Sources say recently that the brokers, China International Capital and Morgan Stanley Dean Witter & Co., have completed all preparations to list Sina.com on Nasdaq, and that the China Securities Regulatory Commission has given its approval in principle. But, MII, the ministry in charge of China's Internet sector, has yet to voice its opinion.

According to the newspaper, the relevant parties reportedly will seek the support of higher authorities, such as the State Council, to resolve this issue as quickly as possible.

Industry observers note that MII's current policies on Internet service providers (ISP) and Internet content providers (ICP) are not explicit, and that there are no clear regulations or limits on foreign firms' participation in these sectors.

Many foreign companies are already participating secretly in the operations of Chinese ICPs and ISPs, which is why the MII has not yet clarified its position on Sina.com's listing. Sina.com currently also has foreign investment.
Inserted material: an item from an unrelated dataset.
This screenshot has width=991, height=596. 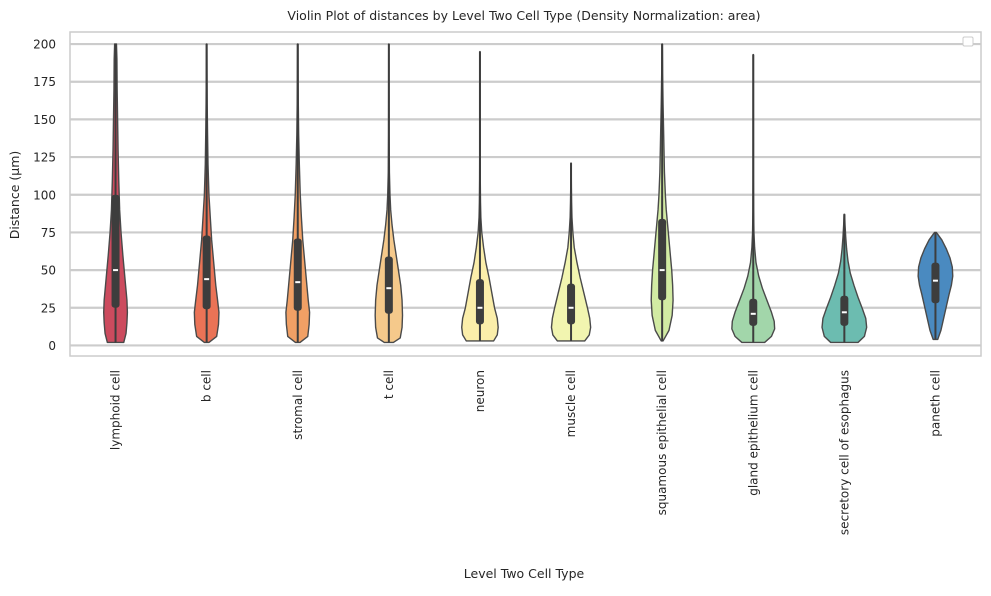 What do you see at coordinates (524, 574) in the screenshot?
I see `x-axis-label: Level Two Cell Type` at bounding box center [524, 574].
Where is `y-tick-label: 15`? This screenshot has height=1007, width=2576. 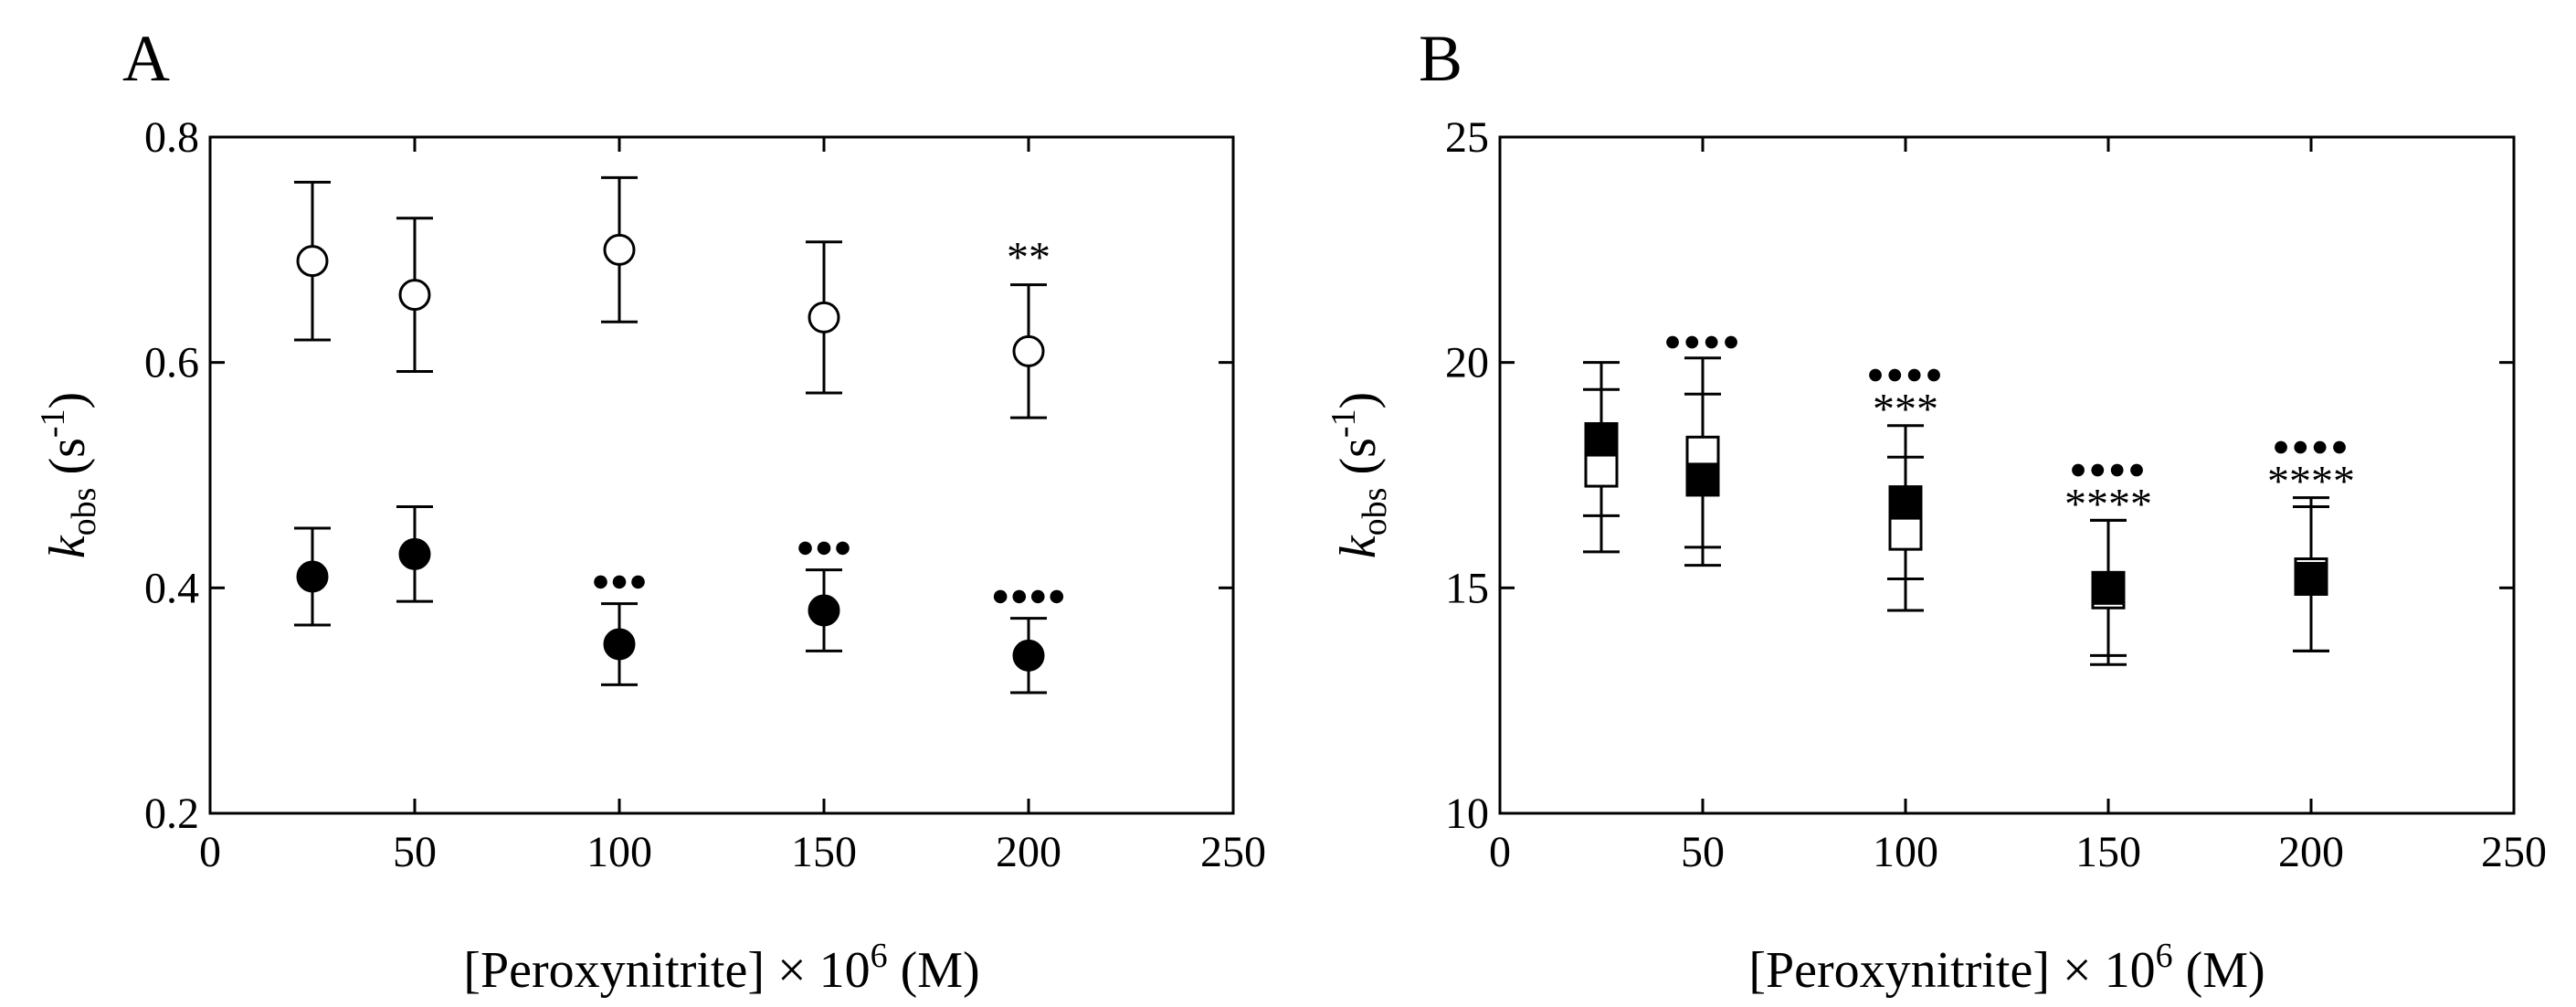
y-tick-label: 15 is located at coordinates (1467, 588).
According to other sources, MII believes that Internet stocks' global upsurge is a "bubble." It therefore is adopting a cautious policy concerning listings of Chinese Internet stocks.

The newspaper says China's officials fear the impact on the country's industrial structure if many Chinese enterprises hurry to launch Internet stocks and list them abroad.
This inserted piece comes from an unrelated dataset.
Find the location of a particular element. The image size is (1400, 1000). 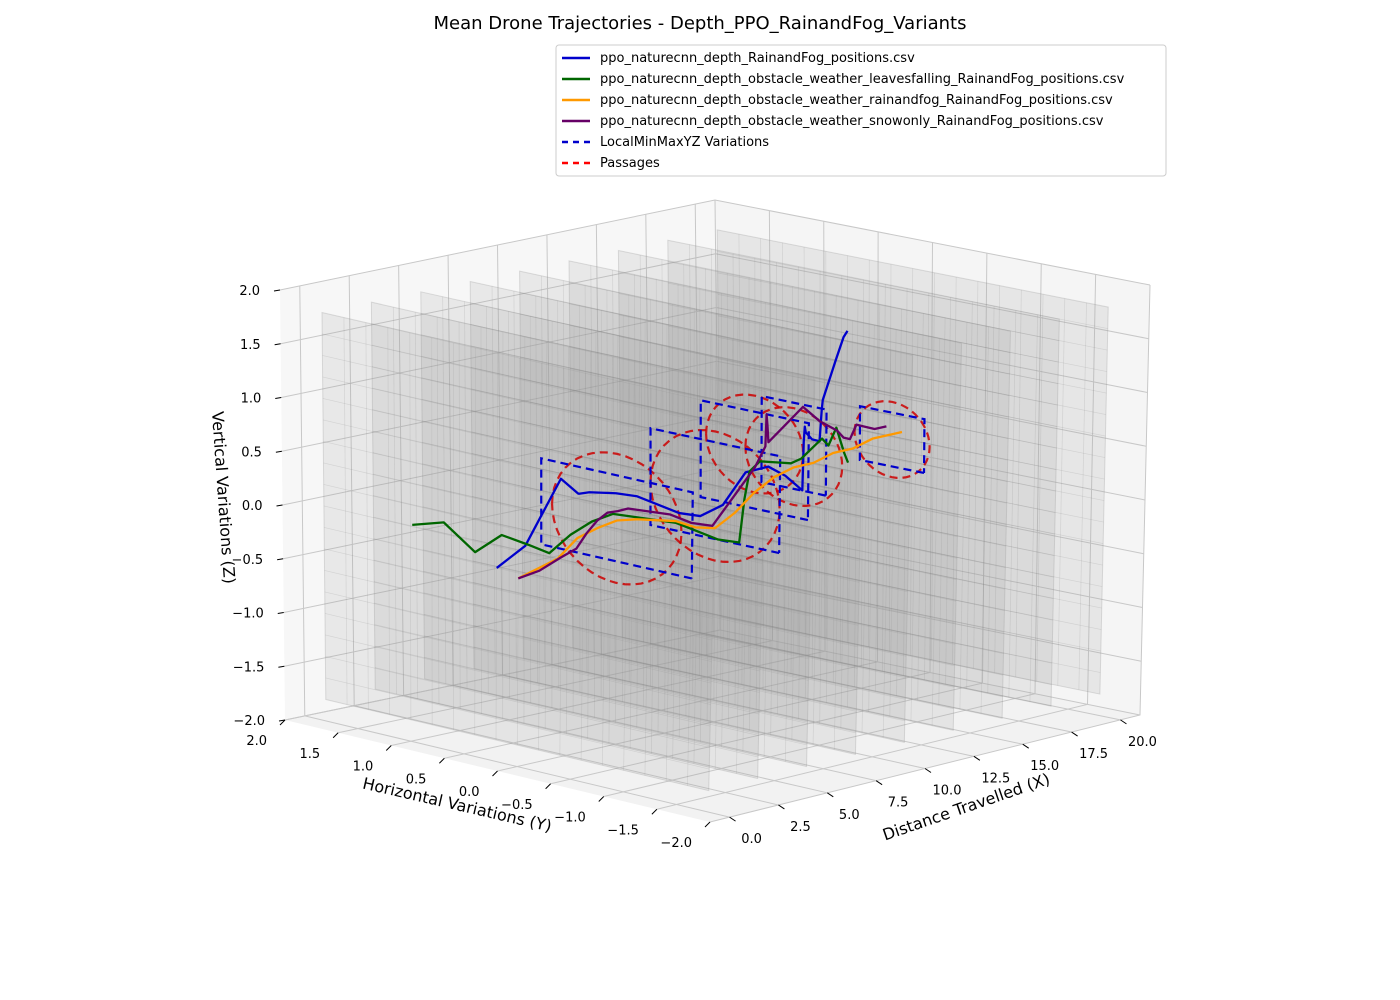

y-tick-label: 0.5 is located at coordinates (416, 780).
China Limits Internet News

China's press regulators will introduce new regulations this month that explicitly control the release of news over the Internet. These new regulations reportedly prohibit Chinese websites from releasing news and permit them only to quote news reports published in domestic newspapers, the Hong Kong Ming Pao newspaper reports.

China's Internet companies are currently not allowed to hire reporters. The government has established a RMB1 billion (US$120.9 million) fund to help members of the traditional mass media establish their own websites.
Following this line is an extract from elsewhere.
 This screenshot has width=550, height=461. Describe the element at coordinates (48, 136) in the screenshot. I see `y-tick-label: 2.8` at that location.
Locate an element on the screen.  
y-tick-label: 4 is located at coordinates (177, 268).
An official in charge of the Propaganda Department of the Communist Party of China's (CPC) Central Committee recently emphasized that China's small newspapers and online sources of news must be well supervised.

Last year, high-ranking officials from the CPC Central Committee's Propaganda Department and the State Council's Press Office frequently reviewed the Internet editions of central government newspapers. These officials emphasized repeatedly that press reform should be accelerated and the mass media's Internet presence should be strengthened.

People in Chinese Internet circles say the predominant content of many Chinese websites' is news and information services, and that these Internet content providers' major source of income is from advertising and providing value-added news services. These observers also say if the government's new regulations prohibit these sites from releasing news, this will greatly restrict their growth.

Many national Chinese newspapers are actively preparing to launch websites focused on news and information services.

Chinese Internet observers are concerned that the traditional mass media's web presence will accelerate and that Internet companies not permitted to release news will lose their competitiveness. By the end of 1998, more than 120 traditional Chinese mass media companies had established themselves on the Internet. By mid-1999, this number had more than doubled.